ARTISTS OF THE TIBETAN THANKAS AND NEWARI PAUBHAS
The thankas in the collection come from a number of gifted Tibetan refugee artists and lamas in Nepal and India. Some are from the Tamang people of Yolmo, known popularly today as Helambu, the mountainous region of Nepal northeast of the Kathmandu valley. The people of Yolmo migrated from Tibet some centuries ago. They follow the Nyingma doctrine of Tantric Buddhist master Padma Sambhava. The arts of the region include clay sculpture, wood and stone carving, dance, music, and thanka painting in the traditional Tibetan style.

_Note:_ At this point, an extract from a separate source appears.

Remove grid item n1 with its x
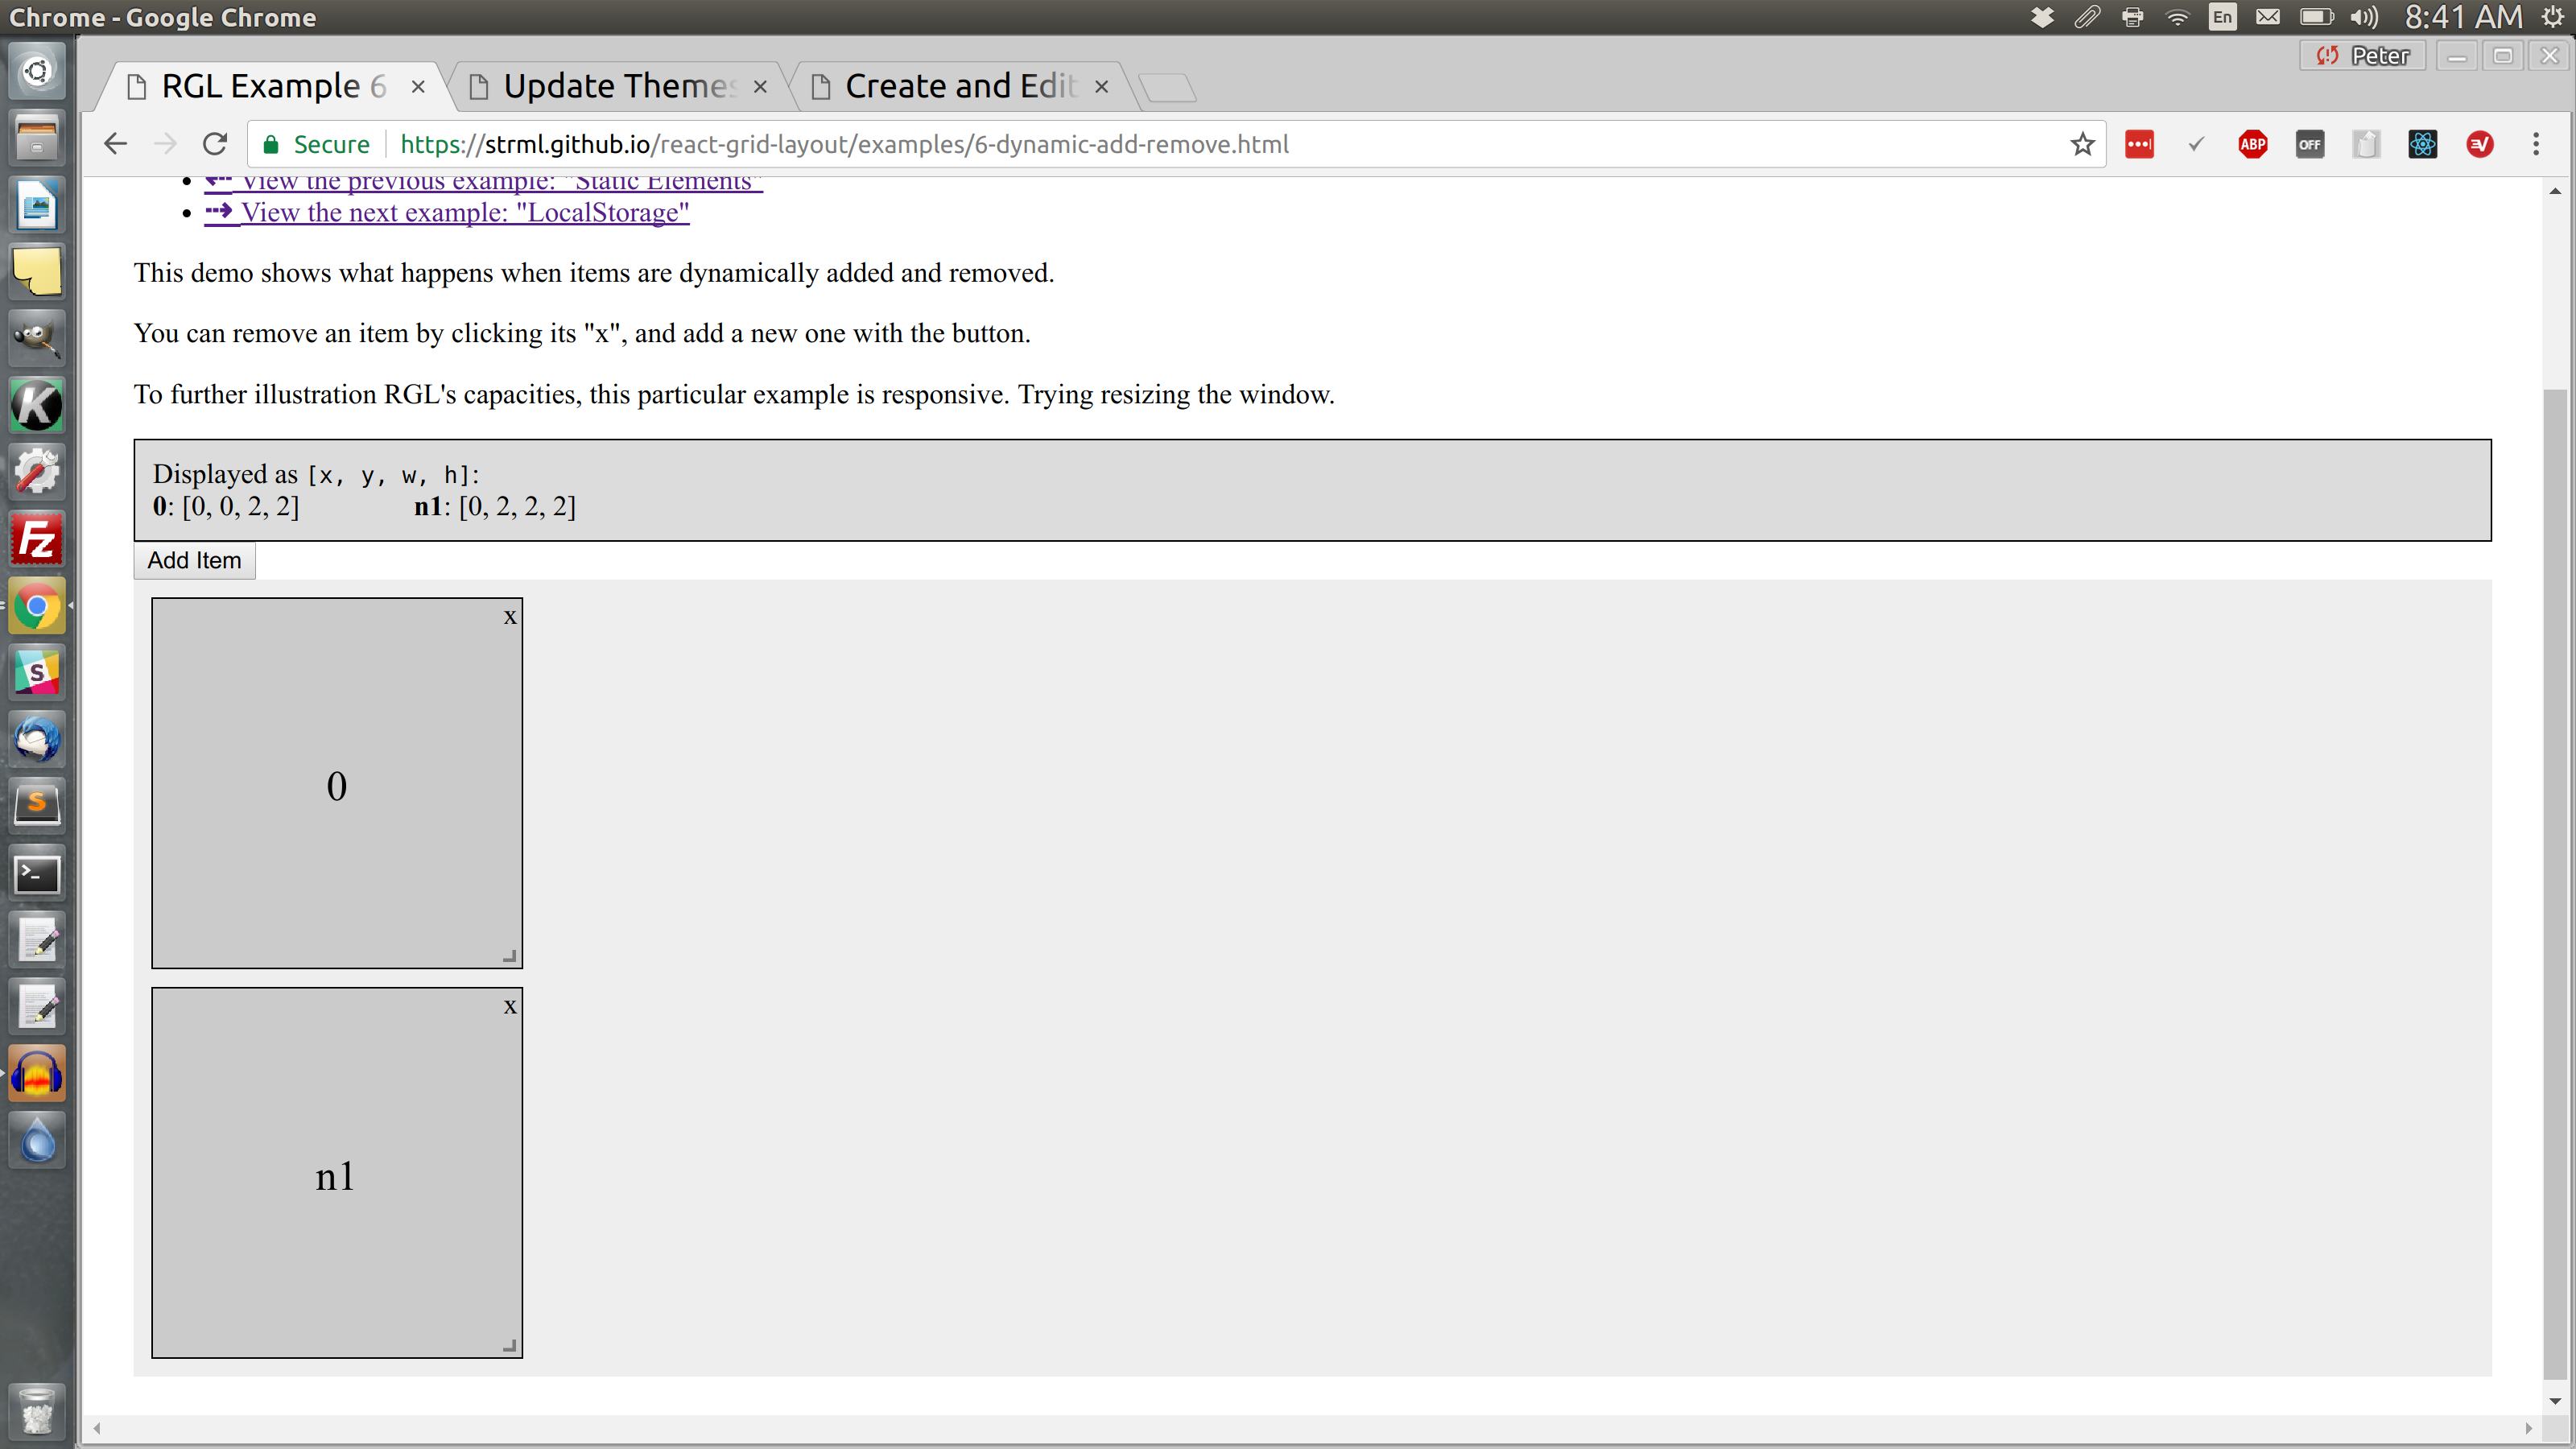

We are especially pleased to present our collection of Newari paubhas, an endangered art. The Newari people are the indigenous people of the Kathmandu valley, noted historically for their brilliant works of spiritual art and architecture. Paubhas are similar to the Tibetan thanka, but more "stylized," and occasionally show more Hindu influence from India. There are only a very small number (perhaps five) acknowledged, legitimate paubha painters left in Nepal today. We present the works of two highly respected paubha artists.
Mr. Gautam Ratna Vajracharya has studied paubha art with his brother, and studied Buddhist scripture and ritual with his father since early childhood. Unlike other paubha and thanka artists who merely visually copy existing or older works, Gautam works directly with the Buddhist scriptural texts in Sanskrit. His works are thus truly unique and original. He has had exhibitions through Europe, the Middle and Far East, and has four times been awarded First Prize from the Nepalese Fine Arts Association. Plates of his paubhas have been published in fine arts books and Buddhist art instructional texts in Japan.
Mr. Prakash Khadge is a self-taught Buddhist artist with a gift for expressing traditional thanka/paubha themes and deities in a contemporary, original style. His work shows clarity of mood through facial expression and body posture. His work has been exhibited in Europe.